Creditors of collapsed Lehman Brothers have asked a US judge to allow an investigation into whether JPMorgan played a role in weakening the investment bank as it headed towards bankruptcy.
The creditors committee filed the request in court documents yesterday.
The committee believes Lehman Brothers Holdings had more than $17bn (€12.2bn) in cash and securities held at JPMorgan Chase & Co before its bankruptcy filing but that JPMorgan froze the assets on September 12, three days before Lehman filed for bankruptcy court protection. Its case is the biggest in US history.
"The creditor's committee believes that as a result of JPMC's actions, LBHI suffered an immediate liquidity crisis that could have been averted by any number of events, none of which transpired," lawyers for creditors wrote in court papers.
"In freezing LBHI's assets, JPMC was purportedly holding all of LBHI's assets as a potential offset against any claims."
JPMorgan provided billions in clearing advances - short-term loans investment banks use to clear trades on a daily basis - to Lehman in the days around its bankruptcy filing.
Lehman disclosed last week that JPMorgan was its biggest creditor, holding secured claims worth an estimated $23bn (€16.5bn).
A spokesman for JPMorgan Chase declined to comment yesterday. US Bankruptcy Judge James Peck will consider the creditors' request on October 16.
Meanwhile, the US government's pension insurance agency objected to Lehman's sale of its North American investment banking and trading operations to British bank Barclays Capital, a deal that closed on September 22.
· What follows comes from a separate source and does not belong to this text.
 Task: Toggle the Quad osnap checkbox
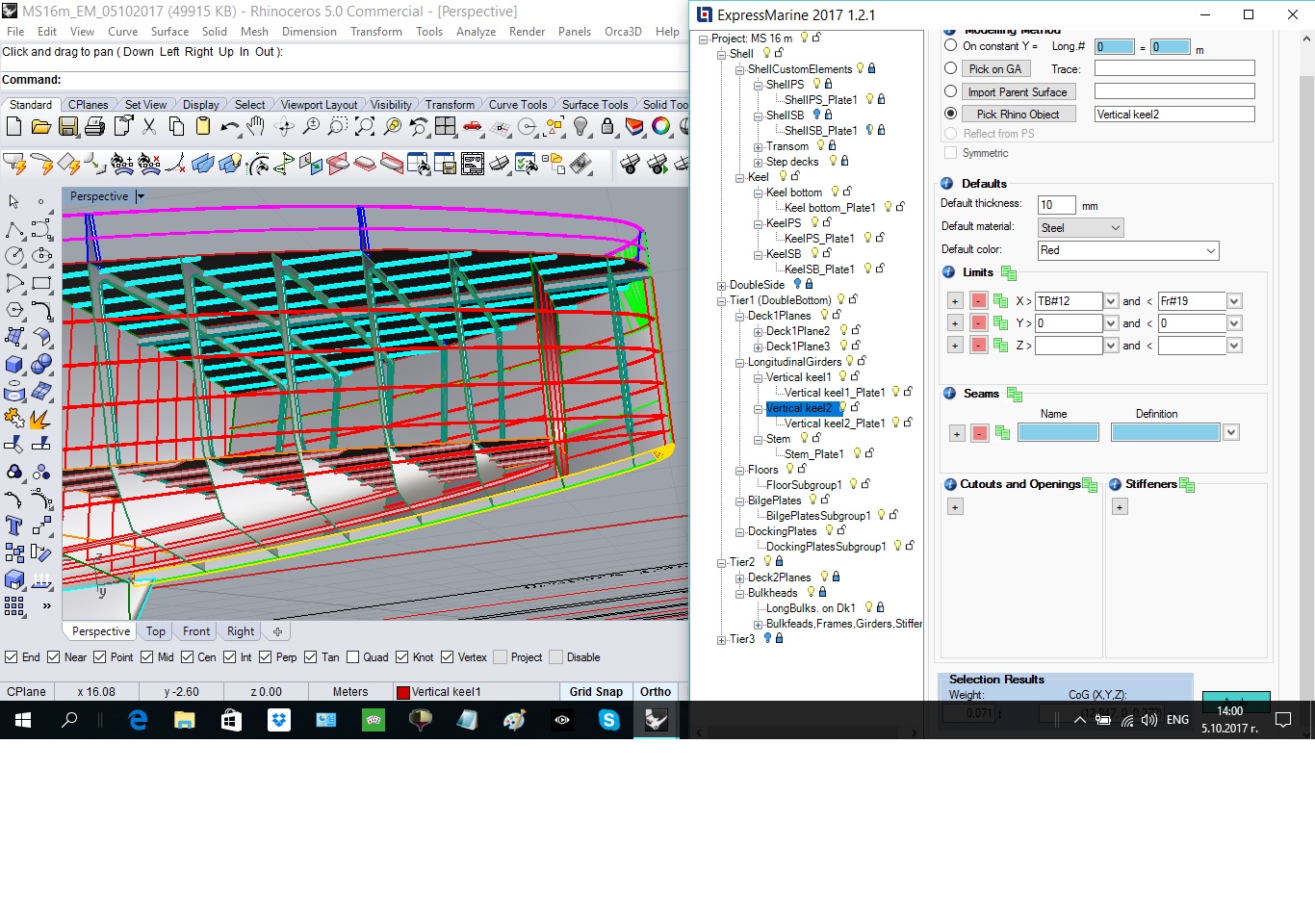coord(352,657)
Lawyers for the Pension Benefit Guaranty Corporation argued that Lehman had not said whether it would use any of the proceeds from the sale to shore up its pension plan, which covers 25,000 former and current employees.
If the plan were to be terminated today, Lehman would need to add $72.5m (€52.2m) to make the plan whole.
A raft of vendors have also filed objections to Lehman's cancellation or transfer of contracts. Objectors included the Chicago Mercantile Exchange, Cisco Systems, Bloomberg and Sun Microsystems.
Lehman Brothers entered bankruptcy protection on September 15 with assets of 639bn (€460.8bn) and debt of $613bn (€442.1bn).
It was forced to file for bankruptcy protection under pressure from the shrinking credit markets and a loss of confidence among investors that it could carry on its day-to-day business.
That marked an end to what was once America's fourth-largest investment bank.
In addition to the Barclays buyout of key US units, Lehman has sold its money management arm, Neuberger Berman, to two private equity firms and its Asian, European and Middle Eastern businesses to Japan's largest brokerage, Nomura Holdings.